WHAT THE TASK REQUIRES
Starting at the line containing "Activate the Trim tool" and ending at the line containing "Given: Click the Saturn", print every line of the material below exactly, both ends included, and stop there.

SUPPLIED DATA
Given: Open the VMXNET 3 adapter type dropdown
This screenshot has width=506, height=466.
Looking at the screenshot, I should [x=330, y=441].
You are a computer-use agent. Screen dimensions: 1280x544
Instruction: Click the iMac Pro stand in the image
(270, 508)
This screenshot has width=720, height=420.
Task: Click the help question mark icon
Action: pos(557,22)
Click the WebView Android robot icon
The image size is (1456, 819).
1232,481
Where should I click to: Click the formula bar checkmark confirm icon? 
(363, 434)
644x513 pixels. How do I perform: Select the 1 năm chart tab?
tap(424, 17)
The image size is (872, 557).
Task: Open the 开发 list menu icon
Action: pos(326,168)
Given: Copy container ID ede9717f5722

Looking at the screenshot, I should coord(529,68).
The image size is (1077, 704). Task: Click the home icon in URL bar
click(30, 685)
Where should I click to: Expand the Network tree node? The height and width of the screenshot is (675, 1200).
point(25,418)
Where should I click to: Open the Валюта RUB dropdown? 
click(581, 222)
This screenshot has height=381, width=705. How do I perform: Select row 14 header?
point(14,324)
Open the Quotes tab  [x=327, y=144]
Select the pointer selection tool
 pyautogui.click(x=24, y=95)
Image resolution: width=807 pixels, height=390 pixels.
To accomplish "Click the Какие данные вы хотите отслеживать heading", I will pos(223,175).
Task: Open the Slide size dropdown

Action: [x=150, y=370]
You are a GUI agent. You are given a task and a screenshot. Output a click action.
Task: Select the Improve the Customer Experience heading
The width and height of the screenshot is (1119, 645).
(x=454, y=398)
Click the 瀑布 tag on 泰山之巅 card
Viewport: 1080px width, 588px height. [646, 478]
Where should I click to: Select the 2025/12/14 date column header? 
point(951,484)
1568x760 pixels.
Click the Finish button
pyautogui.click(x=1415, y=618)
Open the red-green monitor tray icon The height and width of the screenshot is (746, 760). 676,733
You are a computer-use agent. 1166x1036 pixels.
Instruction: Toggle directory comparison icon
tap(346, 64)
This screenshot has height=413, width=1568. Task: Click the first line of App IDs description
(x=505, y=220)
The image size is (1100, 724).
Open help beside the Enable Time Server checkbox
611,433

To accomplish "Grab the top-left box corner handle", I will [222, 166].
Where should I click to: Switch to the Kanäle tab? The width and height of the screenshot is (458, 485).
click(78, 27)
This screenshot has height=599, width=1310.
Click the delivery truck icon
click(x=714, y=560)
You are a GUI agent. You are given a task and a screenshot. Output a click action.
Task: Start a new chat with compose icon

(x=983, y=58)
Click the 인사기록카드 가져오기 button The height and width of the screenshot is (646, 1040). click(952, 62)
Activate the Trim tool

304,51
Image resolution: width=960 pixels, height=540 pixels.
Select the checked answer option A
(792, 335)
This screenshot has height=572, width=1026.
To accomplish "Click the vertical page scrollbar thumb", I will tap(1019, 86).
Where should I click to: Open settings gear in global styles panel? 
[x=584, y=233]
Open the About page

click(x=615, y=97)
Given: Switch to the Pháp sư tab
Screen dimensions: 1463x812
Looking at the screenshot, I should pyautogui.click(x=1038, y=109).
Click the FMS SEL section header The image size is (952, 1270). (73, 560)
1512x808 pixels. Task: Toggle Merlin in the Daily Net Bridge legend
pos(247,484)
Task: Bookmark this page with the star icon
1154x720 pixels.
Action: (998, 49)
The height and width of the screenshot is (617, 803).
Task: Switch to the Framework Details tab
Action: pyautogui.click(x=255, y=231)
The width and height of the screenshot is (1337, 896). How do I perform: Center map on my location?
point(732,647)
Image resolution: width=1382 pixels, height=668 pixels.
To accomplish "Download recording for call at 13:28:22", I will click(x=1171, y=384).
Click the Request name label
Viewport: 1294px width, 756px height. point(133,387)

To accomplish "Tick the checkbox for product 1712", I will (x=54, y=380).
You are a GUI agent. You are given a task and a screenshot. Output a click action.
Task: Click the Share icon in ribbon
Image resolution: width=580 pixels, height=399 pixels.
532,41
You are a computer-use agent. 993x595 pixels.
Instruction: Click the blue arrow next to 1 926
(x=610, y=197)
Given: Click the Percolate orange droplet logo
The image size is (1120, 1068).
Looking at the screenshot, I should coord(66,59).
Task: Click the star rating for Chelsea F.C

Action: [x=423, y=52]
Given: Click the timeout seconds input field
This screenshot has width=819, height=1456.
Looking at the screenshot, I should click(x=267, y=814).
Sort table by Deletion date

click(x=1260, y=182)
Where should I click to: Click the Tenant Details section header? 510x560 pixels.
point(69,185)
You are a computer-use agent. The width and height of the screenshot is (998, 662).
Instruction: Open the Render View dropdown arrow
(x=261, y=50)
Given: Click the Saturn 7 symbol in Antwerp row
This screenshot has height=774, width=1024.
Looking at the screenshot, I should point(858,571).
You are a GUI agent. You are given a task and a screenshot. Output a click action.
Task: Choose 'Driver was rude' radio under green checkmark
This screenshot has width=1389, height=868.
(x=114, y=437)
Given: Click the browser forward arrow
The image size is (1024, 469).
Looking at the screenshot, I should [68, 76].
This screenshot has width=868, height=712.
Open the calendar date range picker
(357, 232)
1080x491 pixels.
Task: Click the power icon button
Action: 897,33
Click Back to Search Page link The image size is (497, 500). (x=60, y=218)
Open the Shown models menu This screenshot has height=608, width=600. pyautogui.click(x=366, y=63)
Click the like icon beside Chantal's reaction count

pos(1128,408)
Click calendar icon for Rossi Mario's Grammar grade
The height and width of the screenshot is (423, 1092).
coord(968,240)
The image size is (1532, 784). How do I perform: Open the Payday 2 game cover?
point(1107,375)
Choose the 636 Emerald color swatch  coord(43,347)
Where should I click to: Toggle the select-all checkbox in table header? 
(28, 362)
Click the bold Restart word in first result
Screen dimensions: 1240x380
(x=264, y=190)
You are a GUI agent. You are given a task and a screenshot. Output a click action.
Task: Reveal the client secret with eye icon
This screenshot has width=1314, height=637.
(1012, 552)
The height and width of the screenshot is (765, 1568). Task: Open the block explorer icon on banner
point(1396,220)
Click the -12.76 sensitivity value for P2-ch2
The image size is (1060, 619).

EXPECTED ANSWER
Activate the Trim tool

304,51
Image resolution: width=960 pixels, height=540 pixels.
Select the checked answer option A
(792, 335)
This screenshot has height=572, width=1026.
To accomplish "Click the vertical page scrollbar thumb", I will tap(1019, 86).
Where should I click to: Open settings gear in global styles panel? 
[x=584, y=233]
Open the About page

click(x=615, y=97)
Given: Switch to the Pháp sư tab
Screen dimensions: 1463x812
Looking at the screenshot, I should pyautogui.click(x=1038, y=109).
Click the FMS SEL section header The image size is (952, 1270). (73, 560)
1512x808 pixels. Task: Toggle Merlin in the Daily Net Bridge legend
pos(247,484)
Task: Bookmark this page with the star icon
1154x720 pixels.
Action: (998, 49)
The height and width of the screenshot is (617, 803).
Task: Switch to the Framework Details tab
Action: pyautogui.click(x=255, y=231)
The width and height of the screenshot is (1337, 896). How do I perform: Center map on my location?
point(732,647)
Image resolution: width=1382 pixels, height=668 pixels.
To accomplish "Download recording for call at 13:28:22", I will click(x=1171, y=384).
Click the Request name label
Viewport: 1294px width, 756px height. point(133,387)

To accomplish "Tick the checkbox for product 1712", I will (x=54, y=380).
You are a GUI agent. You are given a task and a screenshot. Output a click action.
Task: Click the Share icon in ribbon
Image resolution: width=580 pixels, height=399 pixels.
532,41
You are a computer-use agent. 993x595 pixels.
Instruction: Click the blue arrow next to 1 926
(x=610, y=197)
Given: Click the Percolate orange droplet logo
The image size is (1120, 1068).
Looking at the screenshot, I should coord(66,59).
Task: Click the star rating for Chelsea F.C

Action: [x=423, y=52]
Given: Click the timeout seconds input field
This screenshot has width=819, height=1456.
Looking at the screenshot, I should click(x=267, y=814).
Sort table by Deletion date

click(x=1260, y=182)
Where should I click to: Click the Tenant Details section header? 510x560 pixels.
point(69,185)
You are a computer-use agent. The width and height of the screenshot is (998, 662).
Instruction: Open the Render View dropdown arrow
(x=261, y=50)
Given: Click the Saturn 7 symbol in Antwerp row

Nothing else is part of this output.